- EXERCISE GOAL
Write out the records in full, exactly as given, but without the images.
== PROVIDED INFORMATION
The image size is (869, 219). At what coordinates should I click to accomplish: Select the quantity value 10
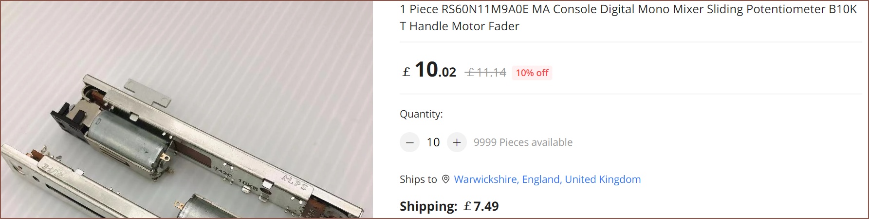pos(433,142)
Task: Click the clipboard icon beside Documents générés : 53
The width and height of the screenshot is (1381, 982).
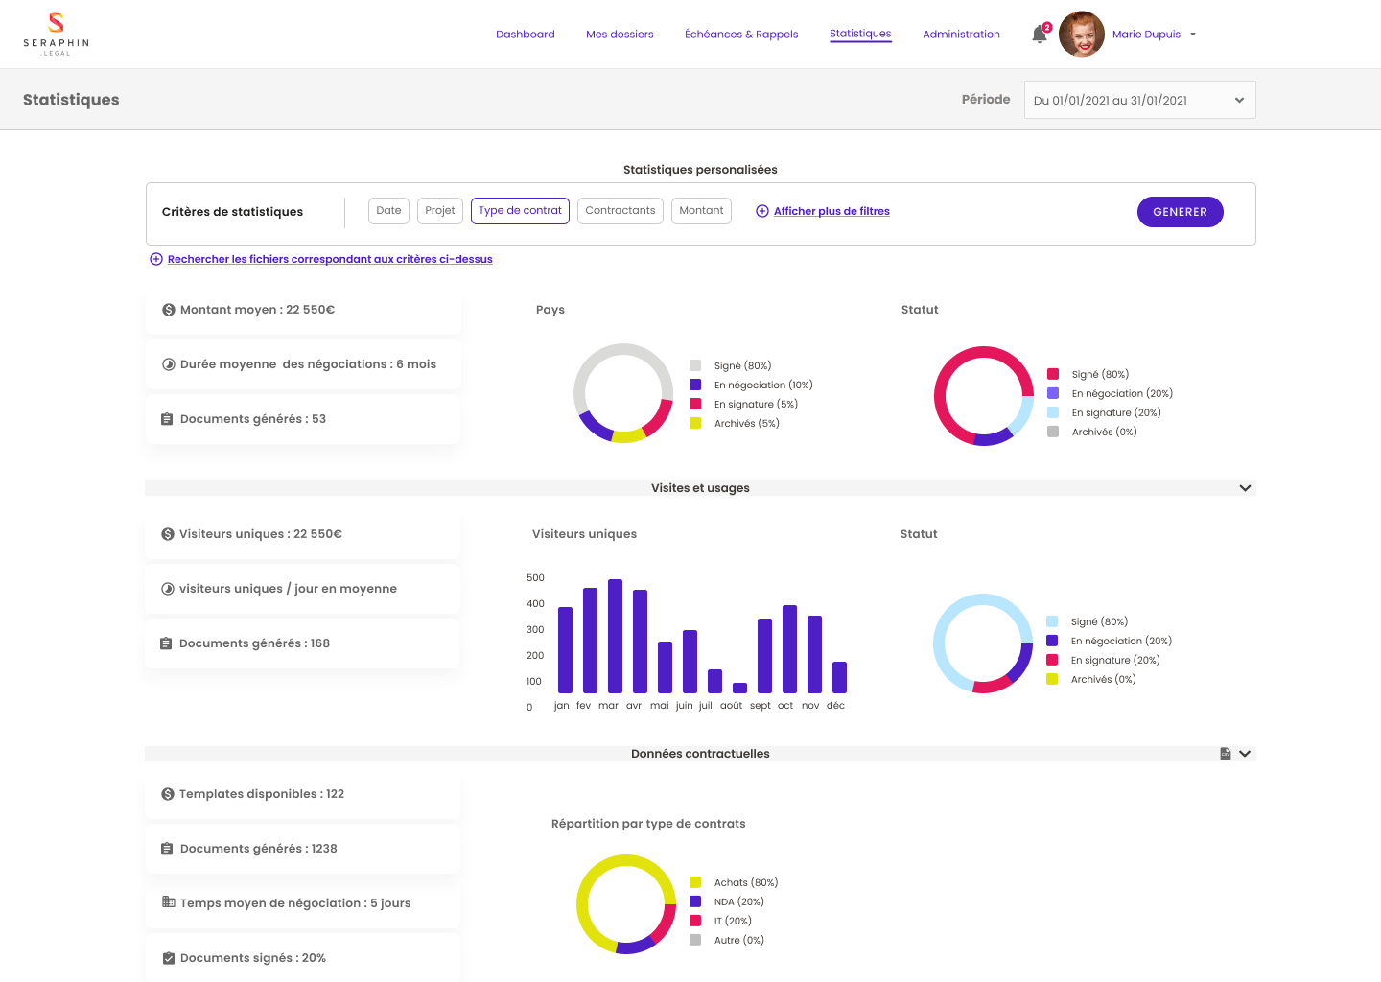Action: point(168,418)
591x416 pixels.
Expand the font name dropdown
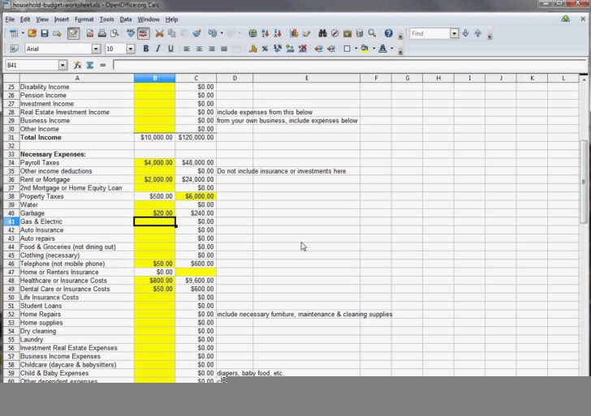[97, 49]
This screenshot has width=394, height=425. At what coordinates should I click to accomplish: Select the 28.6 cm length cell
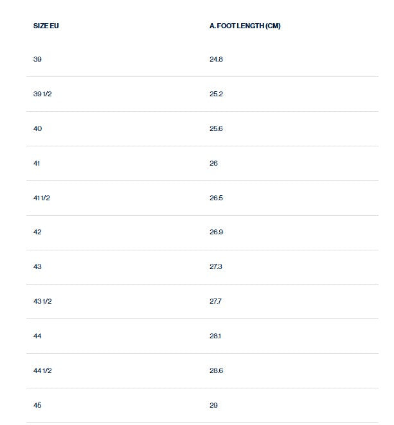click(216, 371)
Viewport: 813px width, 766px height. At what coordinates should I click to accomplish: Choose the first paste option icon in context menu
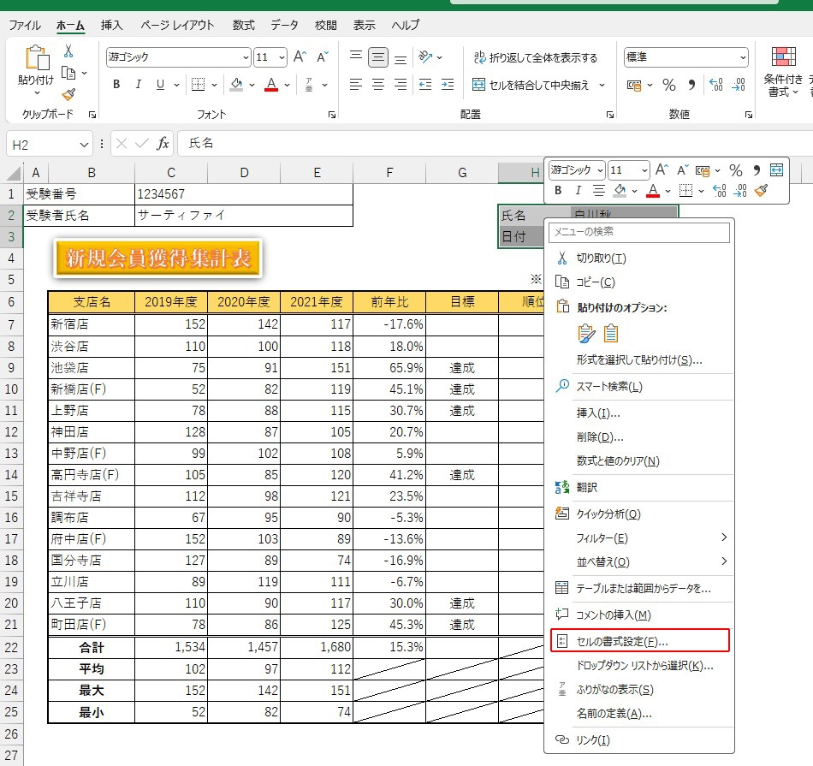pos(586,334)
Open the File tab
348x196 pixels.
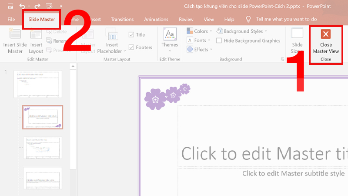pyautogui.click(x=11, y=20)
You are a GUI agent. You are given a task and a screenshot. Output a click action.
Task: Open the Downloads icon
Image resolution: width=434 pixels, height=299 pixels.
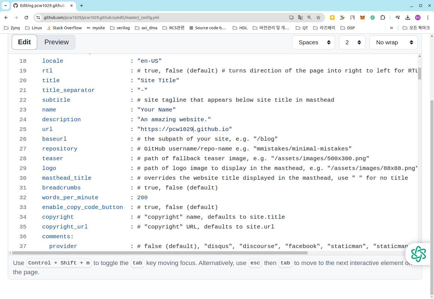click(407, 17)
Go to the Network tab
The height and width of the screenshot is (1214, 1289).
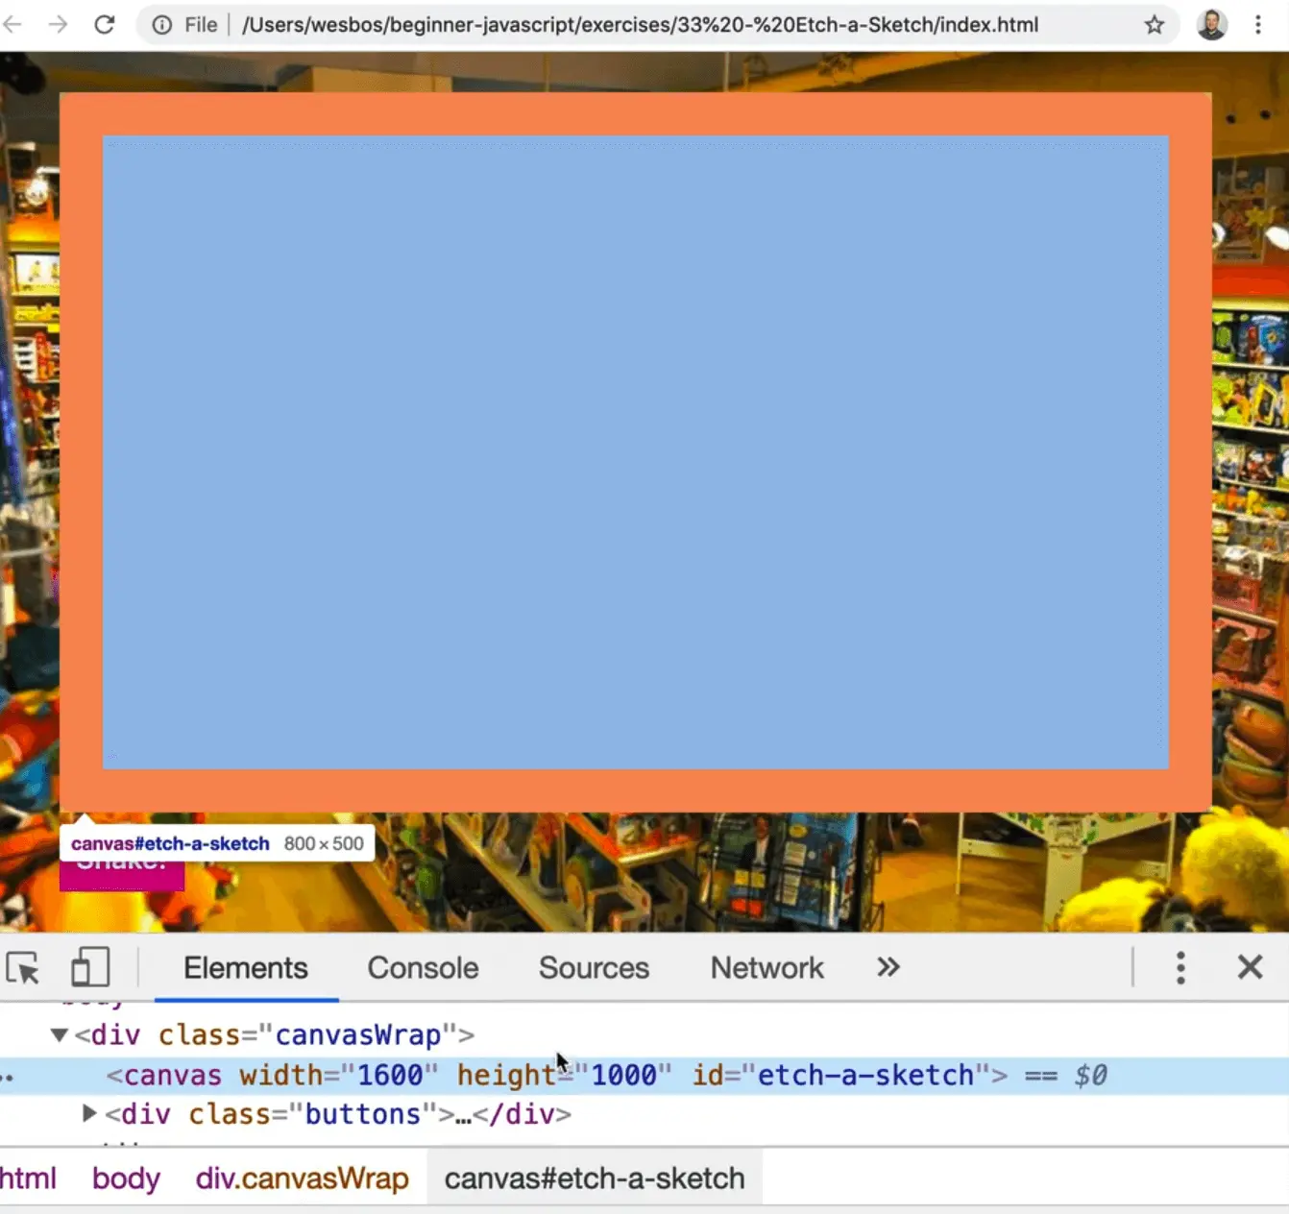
====
- ANSWER
The image size is (869, 219). At what coordinates should I click to accomplish: Select the quantity value 10
pos(433,142)
Task: Click the clipboard icon beside Documents générés : 53
The width and height of the screenshot is (1381, 982).
Action: point(168,418)
591x416 pixels.
Expand the font name dropdown
[97, 49]
This screenshot has width=394, height=425. At what coordinates should I click to accomplish: Select the 28.6 cm length cell
click(216, 371)
Viewport: 813px width, 766px height. At what coordinates should I click to accomplish: Choose the first paste option icon in context menu
pos(586,334)
Open the File tab
348x196 pixels.
pyautogui.click(x=11, y=20)
You are a GUI agent. You are given a task and a screenshot. Output a click action.
Task: Open the Downloads icon
Image resolution: width=434 pixels, height=299 pixels.
click(407, 17)
Go to the Network tab
The height and width of the screenshot is (1214, 1289).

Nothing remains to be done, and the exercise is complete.